Lorsque j’ai perdu la vue, je faisais de la danse. J’ai continué un peu mais j’ai vite arrêté. Au-delà de l’aspect technique, c’est aussi car je suis partie en internat à Paris, et que je ne revenais chez mes parents que le week-end. J’avais également déjà fait de l’équitation, sport  que j’ai arrêté.

A l’INJA, j’ai découvert le Torball, un sport pratiqué essentiellement par des non et malvoyants. J’en ai fait durant quelques années mais j’ai arrêté lorsque j’ai commencé mes études.
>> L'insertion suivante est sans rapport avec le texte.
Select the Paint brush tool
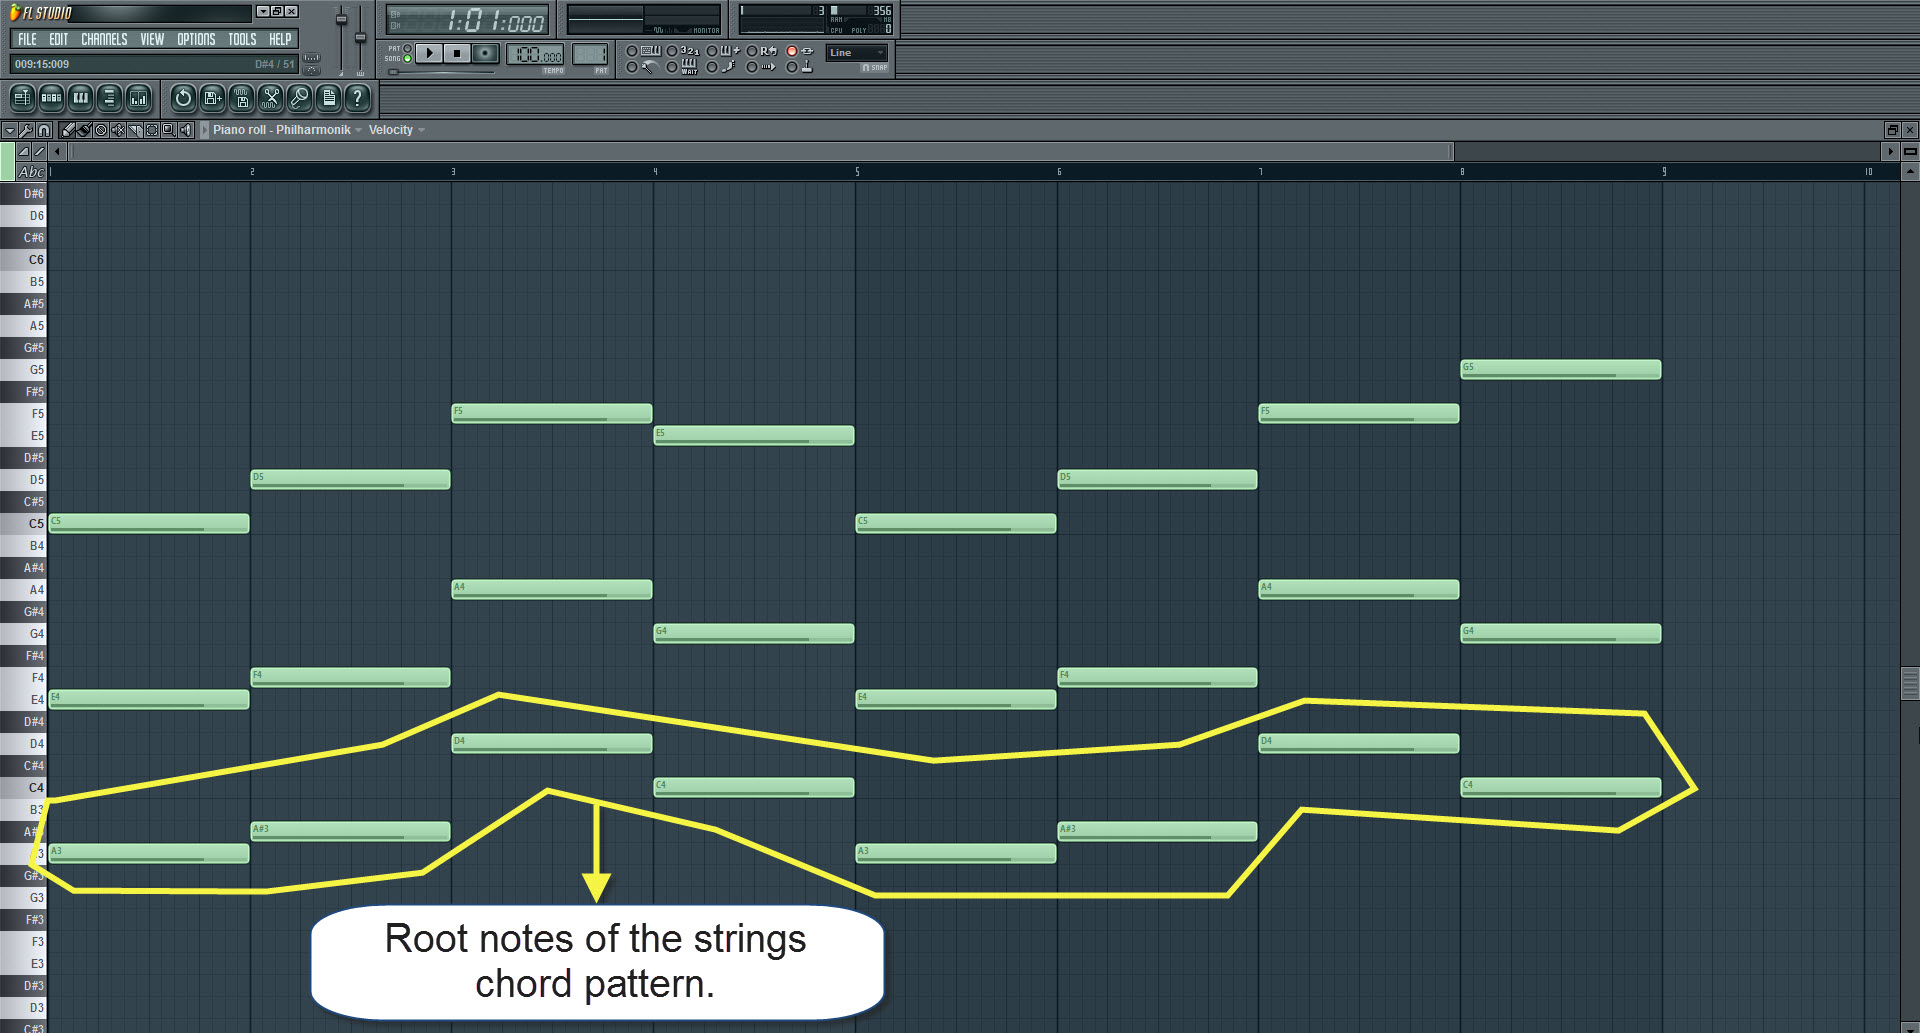Image resolution: width=1920 pixels, height=1033 pixels. (82, 129)
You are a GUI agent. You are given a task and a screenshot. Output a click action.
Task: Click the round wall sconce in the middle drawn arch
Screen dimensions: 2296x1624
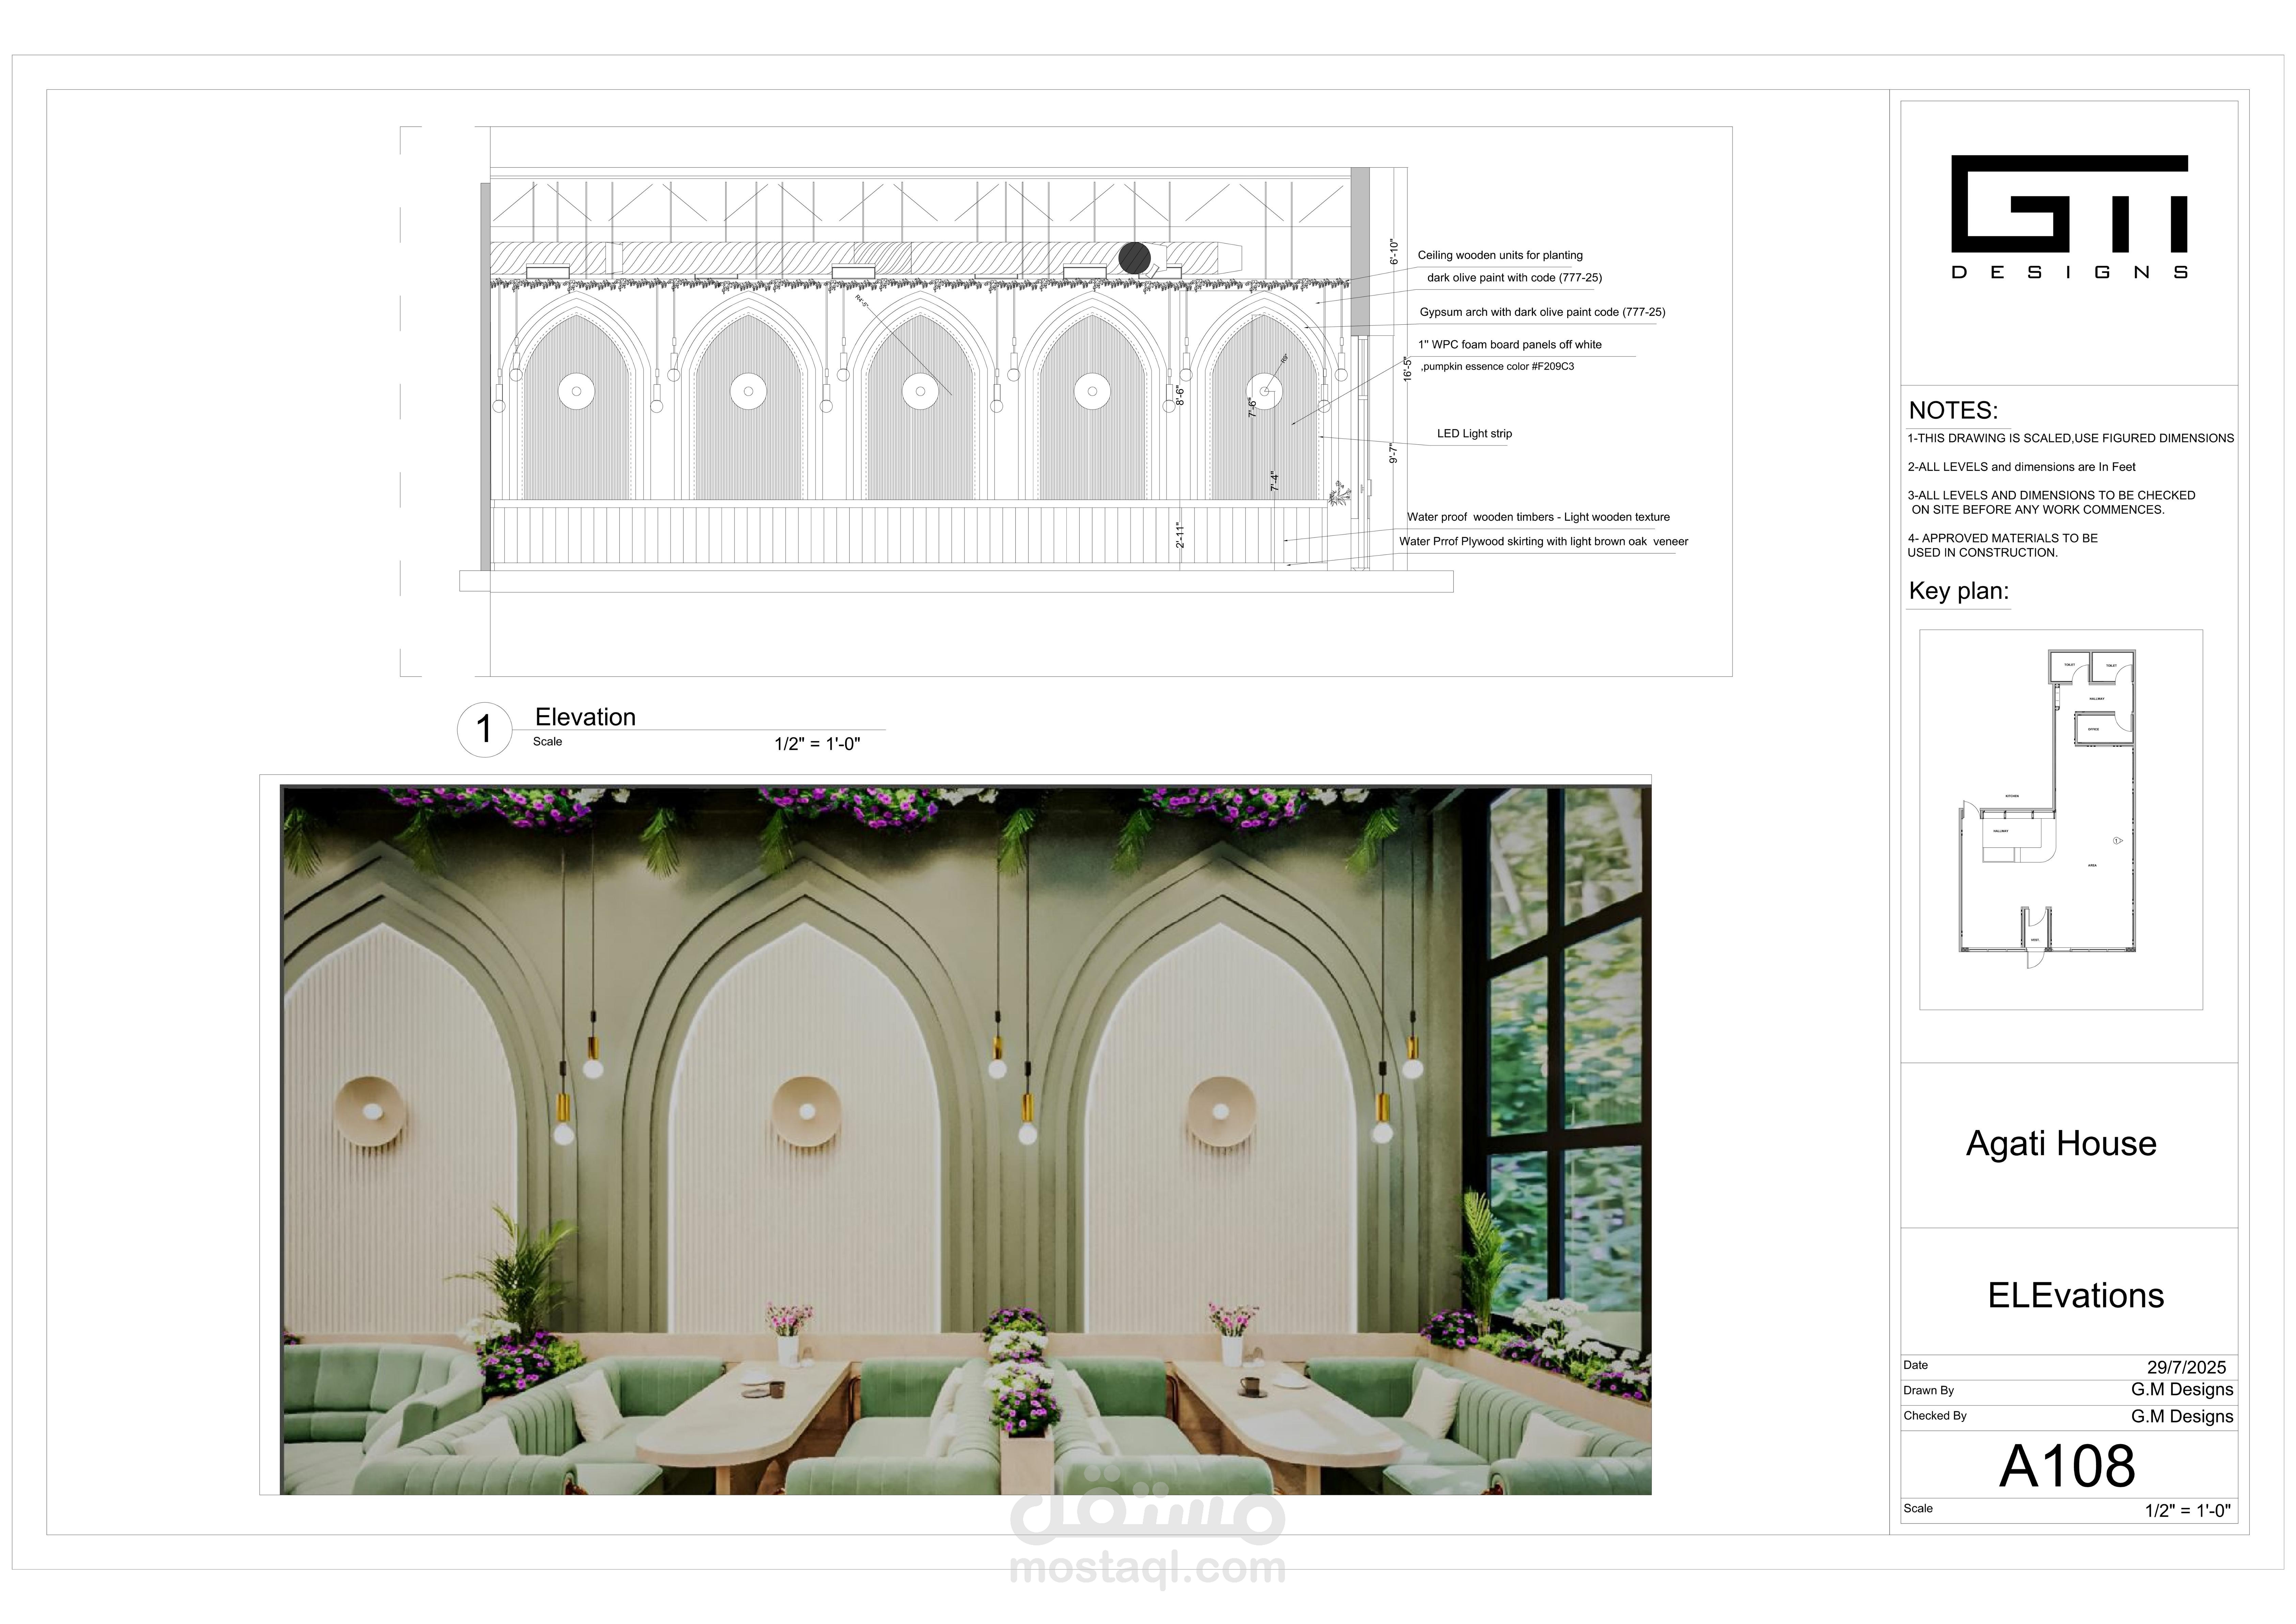click(920, 391)
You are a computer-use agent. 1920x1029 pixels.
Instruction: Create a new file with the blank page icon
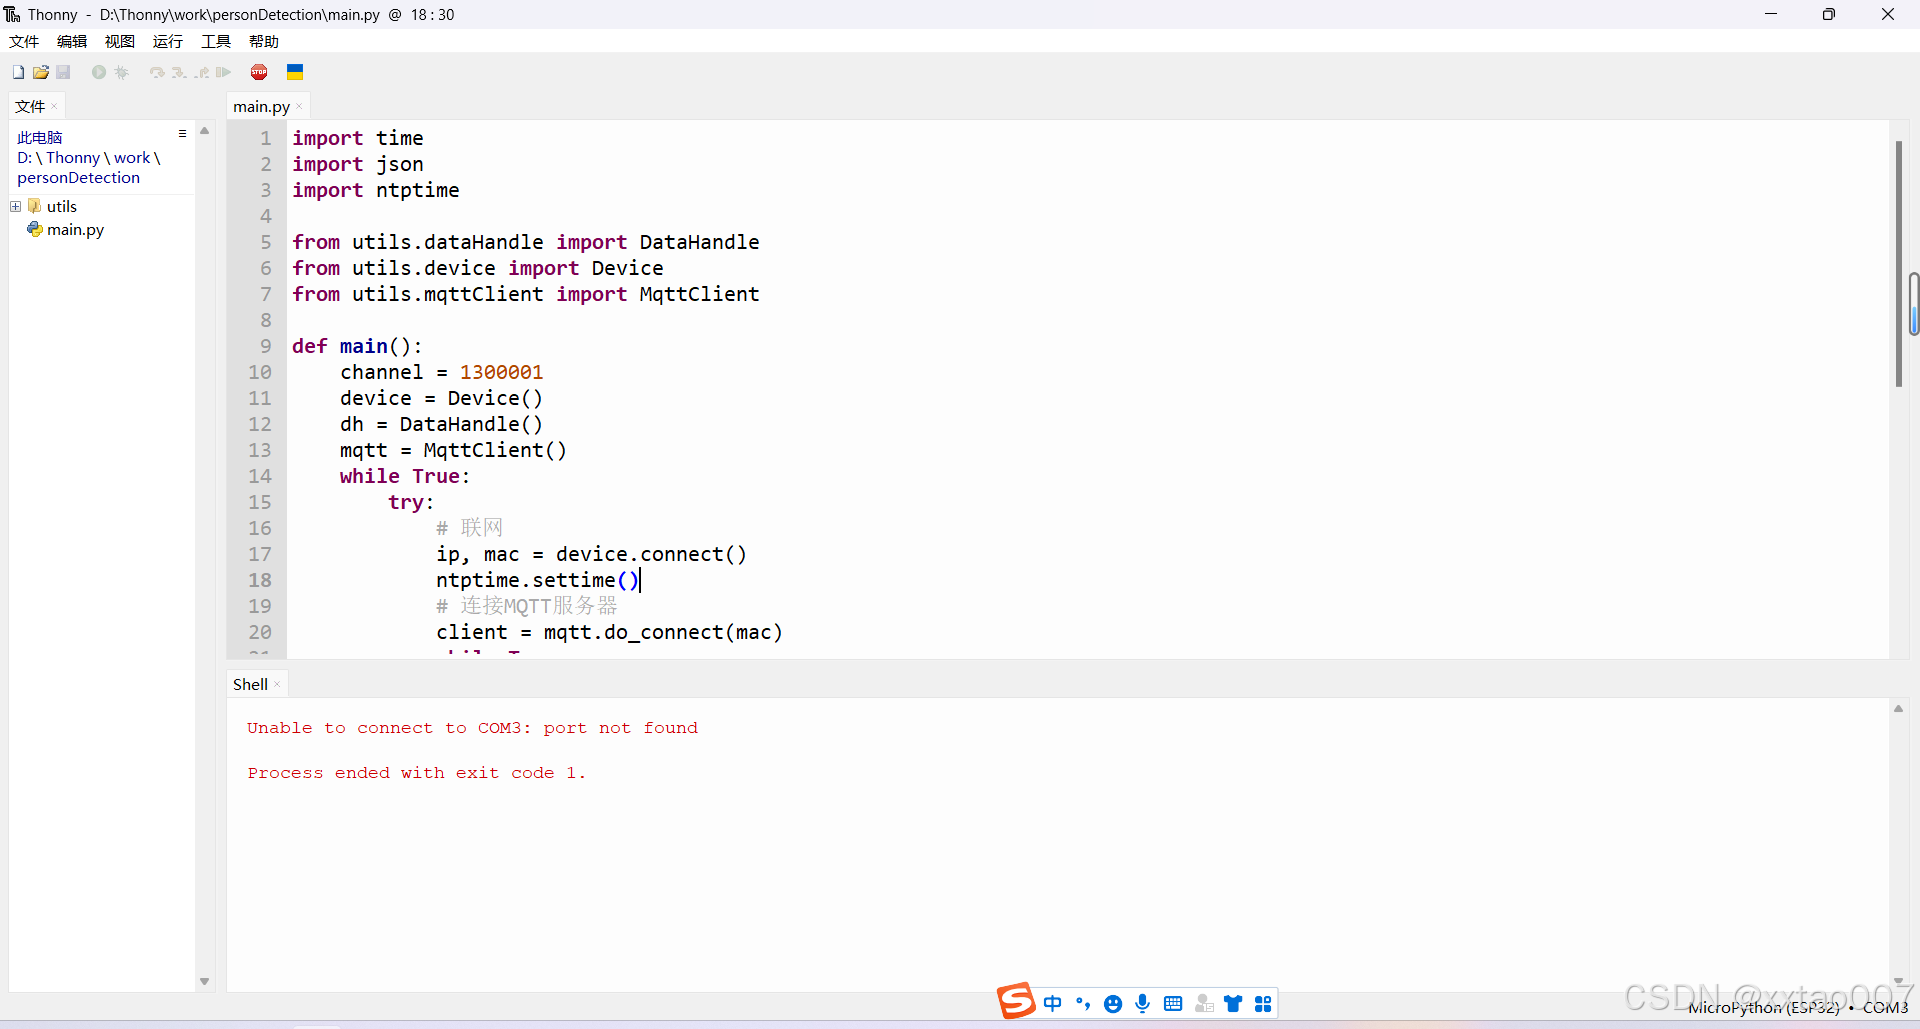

J’ai aussi fait de la musique. J’ai tenté d’apprendre le solfège braille au lycée, mais j’ai rapidement abandonné. Les difficultés pour déchiffrer les partitions m’enlevaient tout plaisir de jouer. Je faisais de la batterie, de la guitare et maintenant un peu de basse. Tout cela uniquement à l’oreille. Les professeurs ont dû s’adapter mais tout s’est très bien passé.

J’ai également suivi des cours de théâtre au lycée pendant un an.

Thème 6: La FÉDÉEH

J’ai connu la FÉDÉEH par l’intermédiaire d’un ami, au tout début de son existence. J’étais à l’époque à Aix en Provence, et j’ai essayé de mettre mon université en contact avec eux. Je ne sais pas ce qu’il en est aujourd’hui.